Problem details: Rewrite everything from the first of the lines below down to and including the line containing "The image size is (1200, 600).", swapping "close-icon" for "search-icon" and changing nothing else.

:::

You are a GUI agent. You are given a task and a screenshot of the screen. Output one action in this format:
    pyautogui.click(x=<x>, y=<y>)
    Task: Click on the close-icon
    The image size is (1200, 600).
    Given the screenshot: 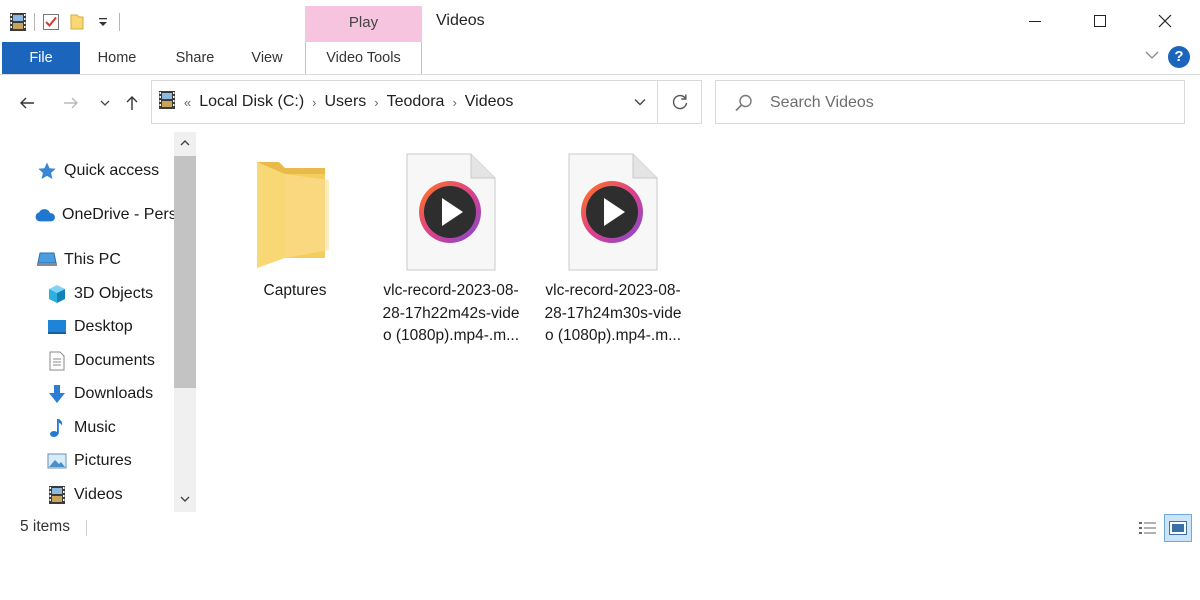 What is the action you would take?
    pyautogui.click(x=1165, y=21)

:::

Written response:
You are a GUI agent. You are given a task and a screenshot of the screen. Output one action in this format:
    pyautogui.click(x=<x>, y=<y>)
    Task: Click on the search-icon
    The image size is (1200, 600).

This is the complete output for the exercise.